Assignment>
Below are some records; output all of them exactly.

Items from a data source>
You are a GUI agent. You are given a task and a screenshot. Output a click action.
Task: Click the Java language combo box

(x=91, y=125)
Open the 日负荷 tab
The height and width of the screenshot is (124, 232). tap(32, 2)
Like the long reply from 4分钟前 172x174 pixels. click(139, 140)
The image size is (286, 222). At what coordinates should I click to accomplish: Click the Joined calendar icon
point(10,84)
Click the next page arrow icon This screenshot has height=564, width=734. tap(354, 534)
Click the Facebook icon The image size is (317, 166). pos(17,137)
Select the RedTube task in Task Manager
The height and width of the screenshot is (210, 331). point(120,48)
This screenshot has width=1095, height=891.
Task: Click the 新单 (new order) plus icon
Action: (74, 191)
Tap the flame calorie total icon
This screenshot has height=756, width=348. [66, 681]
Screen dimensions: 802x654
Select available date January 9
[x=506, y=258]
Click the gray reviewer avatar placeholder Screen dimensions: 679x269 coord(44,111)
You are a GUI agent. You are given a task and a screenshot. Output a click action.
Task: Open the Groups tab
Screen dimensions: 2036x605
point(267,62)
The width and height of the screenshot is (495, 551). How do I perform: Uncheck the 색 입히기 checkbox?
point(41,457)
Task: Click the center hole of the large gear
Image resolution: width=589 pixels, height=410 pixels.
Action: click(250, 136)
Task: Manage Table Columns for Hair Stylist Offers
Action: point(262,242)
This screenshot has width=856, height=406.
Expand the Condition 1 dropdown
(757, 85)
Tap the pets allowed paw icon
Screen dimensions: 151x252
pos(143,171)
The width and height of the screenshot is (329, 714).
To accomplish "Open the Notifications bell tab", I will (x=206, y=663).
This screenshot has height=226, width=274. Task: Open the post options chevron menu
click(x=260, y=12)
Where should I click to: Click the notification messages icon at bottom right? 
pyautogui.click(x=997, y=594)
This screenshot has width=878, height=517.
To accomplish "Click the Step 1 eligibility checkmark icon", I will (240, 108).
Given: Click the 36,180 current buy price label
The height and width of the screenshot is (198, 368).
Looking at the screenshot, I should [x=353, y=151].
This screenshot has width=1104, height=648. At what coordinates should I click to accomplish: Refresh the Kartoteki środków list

Answer to this problem>
You are a GUI agent. You are given a task and a screenshot. Output a click action.
Task: Click the Java language combo box

(x=91, y=125)
Open the 日负荷 tab
The height and width of the screenshot is (124, 232). tap(32, 2)
Like the long reply from 4分钟前 172x174 pixels. click(139, 140)
The image size is (286, 222). At what coordinates should I click to accomplish: Click the Joined calendar icon
point(10,84)
Click the next page arrow icon This screenshot has height=564, width=734. tap(354, 534)
Click the Facebook icon The image size is (317, 166). pos(17,137)
Select the RedTube task in Task Manager
The height and width of the screenshot is (210, 331). point(120,48)
This screenshot has width=1095, height=891.
Task: Click the 新单 (new order) plus icon
Action: (74, 191)
Tap the flame calorie total icon
This screenshot has height=756, width=348. [66, 681]
Screen dimensions: 802x654
Select available date January 9
[x=506, y=258]
Click the gray reviewer avatar placeholder Screen dimensions: 679x269 coord(44,111)
You are a GUI agent. You are given a task and a screenshot. Output a click action.
Task: Open the Groups tab
Screen dimensions: 2036x605
point(267,62)
The width and height of the screenshot is (495, 551). How do I perform: Uncheck the 색 입히기 checkbox?
point(41,457)
Task: Click the center hole of the large gear
Image resolution: width=589 pixels, height=410 pixels.
Action: click(250, 136)
Task: Manage Table Columns for Hair Stylist Offers
Action: point(262,242)
This screenshot has width=856, height=406.
Expand the Condition 1 dropdown
(757, 85)
Tap the pets allowed paw icon
Screen dimensions: 151x252
pos(143,171)
The width and height of the screenshot is (329, 714).
To accomplish "Open the Notifications bell tab", I will (x=206, y=663).
This screenshot has height=226, width=274. Task: Open the post options chevron menu
click(x=260, y=12)
Where should I click to: Click the notification messages icon at bottom right? 
pyautogui.click(x=997, y=594)
This screenshot has width=878, height=517.
To accomplish "Click the Step 1 eligibility checkmark icon", I will (240, 108).
Given: Click the 36,180 current buy price label
The height and width of the screenshot is (198, 368).
Looking at the screenshot, I should [x=353, y=151].
This screenshot has width=1104, height=648. At what coordinates should I click to accomplish: Refresh the Kartoteki środków list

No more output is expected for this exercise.